La solitudine è l’esperienza di sentirsi separato dagli altri. E’ un senso di estraneità e non appartenenza. E’ non condivisione. Per alcuni è sinonimo di insicurezza, autosvalutazione, per altri è il recupero delle forze e momento di creatività. Ogni aumento di autonomia produce inevitabilmente un aumento del sentimento di solitudine. E’ uno stato d’animo che può riguardare tutti in qualche fase della vita. Ogni età ha la sua solitudine. In tenera età è in relazione a quanto le figure di accudimento sono in grado di cogliere i bisogni del bambino e regolare in maniera coerente la presenza e la cura. E’ l’aumento di vulnerabilità ai pericoli ambientali. Nella fanciullezza può essere la paura di allontanarsi dalle figure di riferimento, o l’evitamento sociale per i più svariati motivi. In adolescenza è un sentimento che compare quando si diventa capaci di riflettere su se stessi, di guardarsi dentro, quando si prende consapevolezza dei cambiamenti in corso, quando si abbandonano le certezze dell’infanzia e della fanciullezza senza averne ancora di nuove. La solitudine è una grande sofferenza e nello stesso tempo una grande risorsa. Ritirarsi in solitudine, chiudersi in se stessi, è un modo fisiologico di rigenerarsi.
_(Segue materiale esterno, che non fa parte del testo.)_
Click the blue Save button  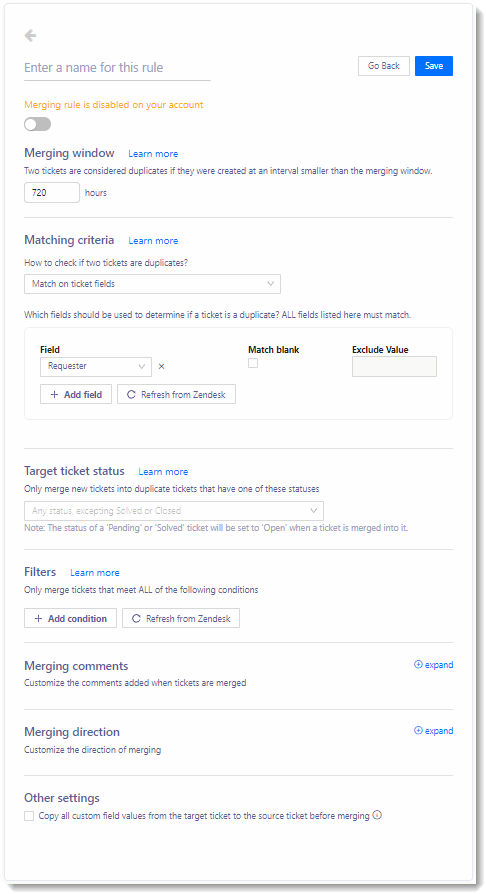[x=434, y=66]
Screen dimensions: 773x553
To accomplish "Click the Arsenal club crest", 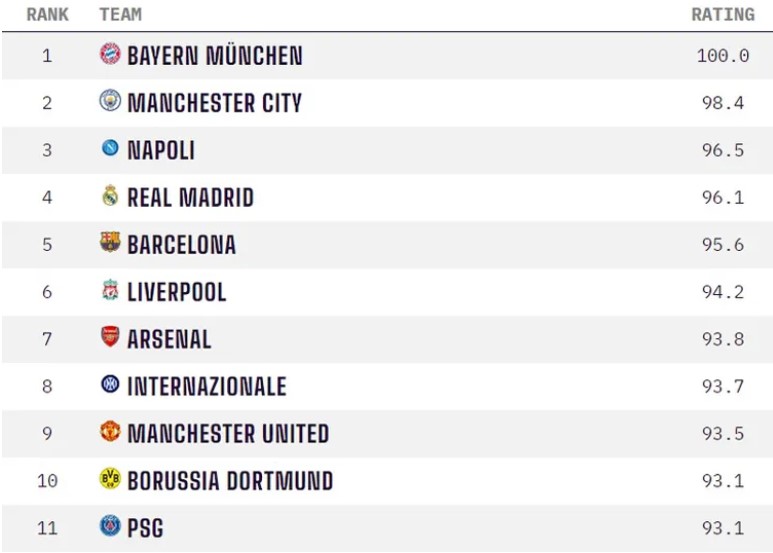I will (110, 338).
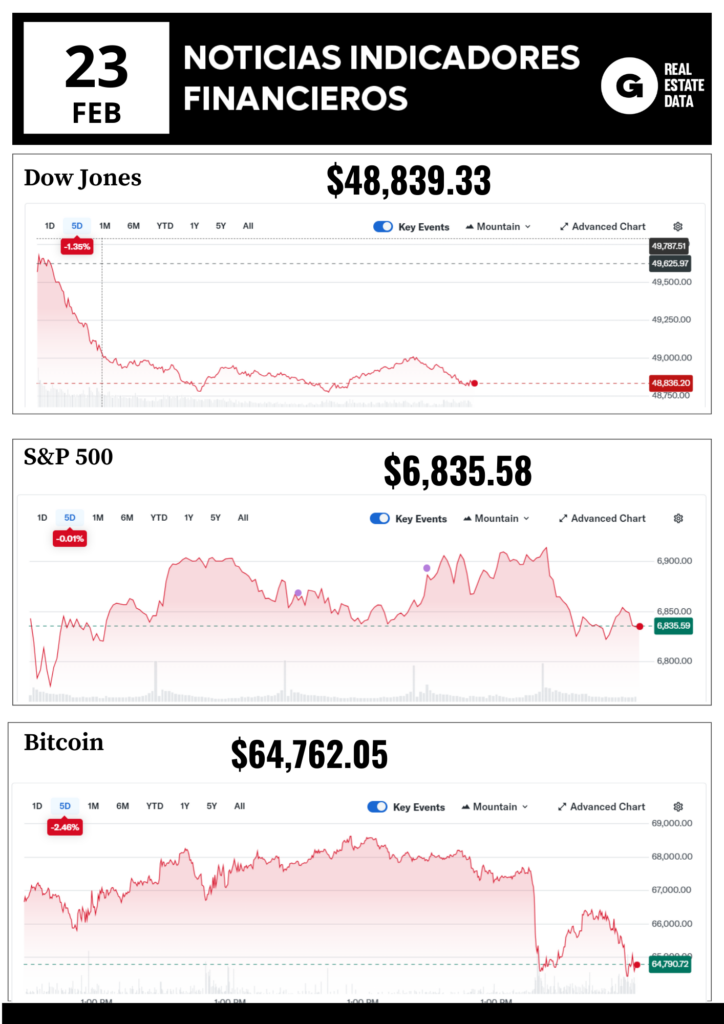Image resolution: width=724 pixels, height=1024 pixels.
Task: Open settings gear on Dow Jones chart
Action: point(678,227)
Grazie alla scoperta o alla riscoperta di parti di sé, si trovano le risorse per ripartire. A volte può essere necessario più tempo per ricominciare oppure l’individuo non ha gli strumenti per recuperare e si trattiene nel suo isolamento. Ma la vita moderna è frenetica, segue ritmi e propone spazi e obiettivi poco naturali. Nonostante tutto ci si adatta, con qualche costo sul piano personale (e sociale), ma non c’è tempo per recuperi fisiologici e a volte non si vedono di buon occhio isolamenti che la frenesia ha generato e così un ritiro diventa una depressione da eliminare a tutti i costi. In tempi diversi si può percepire un sentimento di solitudine come una risorsa o come una sofferenza. La paura della solitudine è la paura di ritrovarsi da soli con se stessi, con le proprie emozioni, è la difficoltà di stabilire un dialogo interiore, la difficoltà di incontrarsi. E’ anche l’incapacità di coinvolgersi in relazioni importanti, che siano di amicizia o sentimentali, o l’incapacità di stabilire contatti profondi e significativi con le persone care.